Single-site catalysts such as metallocenes will encourage producers and users ``to have a field day'' with the new resins, Sinclair said in a conference discussion.

Sinclair predicted new polyolefins will affect all plastics as researchers fine-tune molecular architecture to compete with resins ranging from commodities to engineering polymers. He described new catalysis technology as ``the most intense technology to hit the plastics industry, ever.''

At the Feb. 23-26 show, Sinclair stressed that processors need to find out what suppliers can offer. Communication with suppliers is important because few standard grades exist for new resins.

``The processor doesn't know what to ask for,'' he said.

Sinclair said new polyolefins face ``mass customization'' as researchers match properties with specific applications.

Polypropylene suppliers have been doing it for 15 years, using compounding, multiple reactors and other techniques to exploit PP's inherent abilities and ``get all the variations possible.'' The polyethylene industry will evolve similarly, he predicted.
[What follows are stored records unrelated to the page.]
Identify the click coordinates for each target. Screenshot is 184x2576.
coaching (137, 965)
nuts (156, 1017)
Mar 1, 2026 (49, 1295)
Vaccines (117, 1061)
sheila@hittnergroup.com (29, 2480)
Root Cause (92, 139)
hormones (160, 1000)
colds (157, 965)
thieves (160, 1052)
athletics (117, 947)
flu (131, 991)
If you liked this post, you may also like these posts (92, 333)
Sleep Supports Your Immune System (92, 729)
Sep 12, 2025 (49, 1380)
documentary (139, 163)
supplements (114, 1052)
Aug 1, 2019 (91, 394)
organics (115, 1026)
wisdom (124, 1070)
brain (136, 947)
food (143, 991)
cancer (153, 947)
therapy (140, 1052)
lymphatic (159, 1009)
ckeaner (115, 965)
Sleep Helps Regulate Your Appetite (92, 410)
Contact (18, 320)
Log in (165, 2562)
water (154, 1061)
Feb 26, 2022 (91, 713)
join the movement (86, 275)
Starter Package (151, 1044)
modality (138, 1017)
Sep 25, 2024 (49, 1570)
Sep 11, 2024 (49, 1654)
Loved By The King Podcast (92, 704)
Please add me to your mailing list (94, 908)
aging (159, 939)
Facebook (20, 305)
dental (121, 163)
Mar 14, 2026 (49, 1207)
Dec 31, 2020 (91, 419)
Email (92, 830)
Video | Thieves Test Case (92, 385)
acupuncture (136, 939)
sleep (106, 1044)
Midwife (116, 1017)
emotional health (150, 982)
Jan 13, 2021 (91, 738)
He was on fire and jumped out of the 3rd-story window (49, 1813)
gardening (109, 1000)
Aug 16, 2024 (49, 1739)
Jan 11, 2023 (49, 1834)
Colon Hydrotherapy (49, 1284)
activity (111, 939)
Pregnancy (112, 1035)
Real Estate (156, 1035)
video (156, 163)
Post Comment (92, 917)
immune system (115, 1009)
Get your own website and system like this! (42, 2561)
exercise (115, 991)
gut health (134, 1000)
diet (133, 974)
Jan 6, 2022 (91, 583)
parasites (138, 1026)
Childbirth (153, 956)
Another speaker said his company gained by communicating closely with its suppliers and capitalizing on metallocene resins. David Fischer, a founder of Rochester, N.Y.-based Cypress Packaging Inc., said his company got in on the ground floor of metallocenes in 1991 when it solved a fresh-cut produce packaging problem with metallocene PE blends. Cypress first addressed a heat-seal problem, but soon relied on metallocenes for clarity and oxygen transmission control in packaging.

In 1995, the firm became the largest producer of blown film from metallocene resins, Fischer said. Last year, W.R. Grace & Co.'s Cryovac unit acquired Cypress to expand into produce packaging. Fischer is Cypress vice president and general manager.

Cypress has a $20 million expansion under way that will add cast film production and boost printing and laminating capacity. Fischer said the company has entered stand-up pouch production and co-developed undisclosed technology with a metallocene resin supplier. The partners have applied for patents and will introduce the technology within six months, Fischer said.

``We think the metallocene market will explode,'' he said.

Fischer claimed Cypress exploited metallocenes ``without a single research scientist or packaging engineer on staff.'' He attributed its success to its willingness to work with suppliers.

``Our competitors have been too reluctant to allow suppliers in their plants and to give them access for testing,'' he noted. ``They often limit supplier contact to new-product briefings in a conference room and keep them away from manufacturing. We were different.''

Keynote speaker Robert Ockun, senior vice president of Montell North America Inc. of Wilmington, Del., said companies must form new types of partnerships. Coining the term ``powerships,'' Ockun said firms must pool strengths to ``jolt the market to your advantage.'' He said traditional partnerships, in which a customer's aim is to load costs onto a partner, will disappear.